Sunday, February 5, 2023

How to Truly Wake Up

 


02.03.2023
HOW TO TRULY WAKE UP
“In Buddhism, the end goal of practice is awakening, but what, in the ultimate sense, does it mean to wake up?” asks Lion’s Roar editor Andrea Miller in her opening editorial of our March 2023 issue. Inside the issue, you’ll find teachings and practices that answer this question by exploring the ways that sleeping and dreaming can help us awaken.

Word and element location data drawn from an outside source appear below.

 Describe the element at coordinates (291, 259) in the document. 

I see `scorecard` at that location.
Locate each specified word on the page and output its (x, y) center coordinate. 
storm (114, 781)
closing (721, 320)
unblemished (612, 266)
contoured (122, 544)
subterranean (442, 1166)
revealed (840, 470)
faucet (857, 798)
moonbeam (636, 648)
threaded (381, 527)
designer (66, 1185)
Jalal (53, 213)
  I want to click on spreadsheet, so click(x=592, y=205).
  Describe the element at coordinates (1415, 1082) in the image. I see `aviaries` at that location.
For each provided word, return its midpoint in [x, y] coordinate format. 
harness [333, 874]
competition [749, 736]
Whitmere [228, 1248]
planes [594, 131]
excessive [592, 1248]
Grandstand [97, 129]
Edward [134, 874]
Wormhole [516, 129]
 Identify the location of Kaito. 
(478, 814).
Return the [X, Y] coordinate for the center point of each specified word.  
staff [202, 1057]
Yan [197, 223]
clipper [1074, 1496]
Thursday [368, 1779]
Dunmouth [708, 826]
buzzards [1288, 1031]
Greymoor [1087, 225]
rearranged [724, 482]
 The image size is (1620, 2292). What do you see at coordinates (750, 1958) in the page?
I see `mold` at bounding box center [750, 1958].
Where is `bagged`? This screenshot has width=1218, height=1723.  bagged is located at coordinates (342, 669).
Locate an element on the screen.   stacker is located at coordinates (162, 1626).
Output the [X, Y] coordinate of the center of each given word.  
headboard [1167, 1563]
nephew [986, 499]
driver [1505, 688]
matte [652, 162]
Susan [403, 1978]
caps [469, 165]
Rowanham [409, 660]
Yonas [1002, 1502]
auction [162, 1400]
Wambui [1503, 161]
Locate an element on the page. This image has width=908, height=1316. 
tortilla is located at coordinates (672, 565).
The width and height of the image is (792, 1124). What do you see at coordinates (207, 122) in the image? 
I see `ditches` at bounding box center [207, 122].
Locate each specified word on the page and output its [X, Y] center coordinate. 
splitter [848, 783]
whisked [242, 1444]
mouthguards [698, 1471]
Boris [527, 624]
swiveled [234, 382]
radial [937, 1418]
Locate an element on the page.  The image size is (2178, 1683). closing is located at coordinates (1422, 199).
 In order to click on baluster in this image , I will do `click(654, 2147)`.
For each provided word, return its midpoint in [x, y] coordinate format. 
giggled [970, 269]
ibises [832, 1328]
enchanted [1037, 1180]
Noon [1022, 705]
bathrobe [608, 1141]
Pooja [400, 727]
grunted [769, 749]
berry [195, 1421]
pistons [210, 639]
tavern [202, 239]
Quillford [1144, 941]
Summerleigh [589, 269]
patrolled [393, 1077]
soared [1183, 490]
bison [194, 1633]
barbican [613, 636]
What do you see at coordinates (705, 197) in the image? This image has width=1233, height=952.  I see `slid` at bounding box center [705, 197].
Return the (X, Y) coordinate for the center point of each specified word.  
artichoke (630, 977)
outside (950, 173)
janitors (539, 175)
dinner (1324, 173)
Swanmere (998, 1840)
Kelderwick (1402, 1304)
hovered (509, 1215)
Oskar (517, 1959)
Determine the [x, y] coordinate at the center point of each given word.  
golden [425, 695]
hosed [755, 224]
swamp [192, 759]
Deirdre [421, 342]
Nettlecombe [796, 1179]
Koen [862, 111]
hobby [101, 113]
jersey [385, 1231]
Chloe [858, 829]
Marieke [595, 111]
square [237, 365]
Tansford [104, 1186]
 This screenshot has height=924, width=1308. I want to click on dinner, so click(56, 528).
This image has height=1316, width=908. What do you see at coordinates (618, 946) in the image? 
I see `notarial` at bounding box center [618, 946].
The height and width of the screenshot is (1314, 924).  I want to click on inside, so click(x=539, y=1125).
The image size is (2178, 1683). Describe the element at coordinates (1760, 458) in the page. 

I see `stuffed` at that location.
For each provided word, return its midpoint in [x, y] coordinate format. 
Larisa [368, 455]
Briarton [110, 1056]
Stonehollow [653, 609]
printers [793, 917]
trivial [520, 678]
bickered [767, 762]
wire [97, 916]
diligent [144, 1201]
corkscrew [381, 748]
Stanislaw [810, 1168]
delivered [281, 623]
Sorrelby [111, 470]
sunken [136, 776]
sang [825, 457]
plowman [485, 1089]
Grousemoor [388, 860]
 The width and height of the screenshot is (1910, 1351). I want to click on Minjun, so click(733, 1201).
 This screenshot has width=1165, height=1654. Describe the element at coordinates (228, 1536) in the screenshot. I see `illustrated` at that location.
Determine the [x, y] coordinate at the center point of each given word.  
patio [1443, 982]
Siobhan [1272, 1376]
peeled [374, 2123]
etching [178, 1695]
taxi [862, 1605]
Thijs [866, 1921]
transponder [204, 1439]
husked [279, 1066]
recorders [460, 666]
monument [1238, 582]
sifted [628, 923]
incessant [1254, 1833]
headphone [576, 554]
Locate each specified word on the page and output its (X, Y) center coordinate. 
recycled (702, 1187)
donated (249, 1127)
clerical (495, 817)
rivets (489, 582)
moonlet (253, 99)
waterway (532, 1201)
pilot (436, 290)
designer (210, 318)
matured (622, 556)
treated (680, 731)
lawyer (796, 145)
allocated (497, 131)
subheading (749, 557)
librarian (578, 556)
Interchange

In today’s world, there’s no end to the obstacles that keep us from both waking and sleeping. We’re often left somewhere between the two, going through the motions of our days and nights with little mindfulness or intention. Luckily, the teachings of Buddhism offer great advice on how to stop living our lives on autopilot, allowing us to sleep better, dream deeper, and truly wake up.

Below you’ll find three teachings on practices of rest, wakefulness, and dreaming. May they bring a moment of awakening to your weekend.

Awake In the Now

“Buddha” means “the awakened one.” Karen Maezen Miller on what it is the Buddha woke up from—and how you can wake up, too.
How do you tell the difference between someone who’s absorbed in their own thoughts and someone absorbed in the now? Someone who’s sleepwalking and someone who’s completely present? By looking and listening, it’s easy to see when someone is distracted, preoccupied, or unaware. In my experience, the gaze is telltale. You can become aware of this during meditation or face-to-face conversation. When the eyes roll up as if into our heads, we’re in abstract thought. If the gaze drifts from side to side, we may be lost in the past or fantasizing about the future. But eyes straight ahead, focused solely on what is right in front of us, we’re awake in the now, free of our conditioned thinking. What happens next? You don’t know, but maybe you’ll be awake enough to see.
 
 

How to Practice Lucid Dreaming

Andrew Holecek teaches us how to be awake when we’re asleep.
Dream yoga, which some scholars trace back to the Buddha, is when lucid dreaming is engaged for spiritual purposes. Some meditation masters proclaim that practicing in a lucid dream can be up to nine times more transformative than practicing in waking life. This is because lucid dreaming is a unique hybrid state of consciousness in which the conscious mind faces the unconscious mind directly. When you transform the unconscious ground of your experience, you can transform everything above.
 
 
 

Rest In the River

Resting is a very important practice, says Thich Nhat Hanh. Our physical body needs rest to restore itself, and our consciousness is no different.
Resting is a very important practice; we have to learn the art of resting. Resting is the first part of Buddhist meditation. You should allow your body and your mind to rest. Our mind as well as our body needs to rest.

The problem is that not many of us know how to allow our body and mind to rest. We are always struggling; struggling has become a kind of habit. We cannot resist being active, struggling all the time. We struggle even during our sleep.